Estas personas están profundamente conectadas a las primeras por la picada de un mismo mosquito o la mordida de un pez en el mismo río. También sucede que a veces, estos escaladores tienen la suerte de coincidir un día cualquiera en medio de su escalada con una de estas personas dueñas del mar, el viento y la lluvia en el momento en que se conectan con las fuerzas de la naturaleza. Y si tienen además la gracia y la chispa suficiente, pueden capturar esta conexión extraordinaria con los elementos en una imagen.
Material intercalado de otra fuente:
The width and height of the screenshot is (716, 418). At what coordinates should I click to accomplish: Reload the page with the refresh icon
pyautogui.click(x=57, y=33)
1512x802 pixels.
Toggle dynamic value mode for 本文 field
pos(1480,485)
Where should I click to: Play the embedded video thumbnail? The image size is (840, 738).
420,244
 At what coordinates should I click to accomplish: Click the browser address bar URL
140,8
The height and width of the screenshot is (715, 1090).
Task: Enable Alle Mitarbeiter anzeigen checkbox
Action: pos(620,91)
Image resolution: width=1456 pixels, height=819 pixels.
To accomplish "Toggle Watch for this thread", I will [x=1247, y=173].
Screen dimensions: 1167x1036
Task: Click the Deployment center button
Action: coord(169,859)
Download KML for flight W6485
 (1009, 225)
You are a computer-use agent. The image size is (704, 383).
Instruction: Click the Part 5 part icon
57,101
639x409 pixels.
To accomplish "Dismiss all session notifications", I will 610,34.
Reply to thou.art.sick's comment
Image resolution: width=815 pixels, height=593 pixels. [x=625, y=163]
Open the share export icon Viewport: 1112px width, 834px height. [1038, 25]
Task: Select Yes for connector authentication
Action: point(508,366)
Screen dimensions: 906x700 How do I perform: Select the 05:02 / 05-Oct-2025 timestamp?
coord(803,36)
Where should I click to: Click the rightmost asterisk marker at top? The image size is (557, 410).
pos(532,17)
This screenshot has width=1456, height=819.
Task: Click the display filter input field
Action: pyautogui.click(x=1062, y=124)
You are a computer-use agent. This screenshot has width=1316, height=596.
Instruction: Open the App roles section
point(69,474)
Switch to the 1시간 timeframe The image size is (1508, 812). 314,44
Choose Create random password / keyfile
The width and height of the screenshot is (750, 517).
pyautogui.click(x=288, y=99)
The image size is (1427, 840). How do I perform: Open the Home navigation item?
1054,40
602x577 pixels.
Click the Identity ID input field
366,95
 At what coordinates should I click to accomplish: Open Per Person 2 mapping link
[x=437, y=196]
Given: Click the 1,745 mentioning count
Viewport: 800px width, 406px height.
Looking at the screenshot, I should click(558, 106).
Lo que intento decir es que, si yo no hubiese estando viajando a tu lado aquella vez, no me hubiera comido unas croquetas caseras gloriosas en un vasito, no me habría detenido en un trozo de mar al borde de la carretera donde se juntan las olas con las nubes y el amor con la tristeza, y no hubiera tenido como destino de ese viaje, una felicidad compartida de mariposas en el estómago y pájaros en la cabeza, y la emoción simple y pura del sueño cumplido de un niño.

O no hubiera simplemente vivido, sin sentir vergüenza de ser feliz.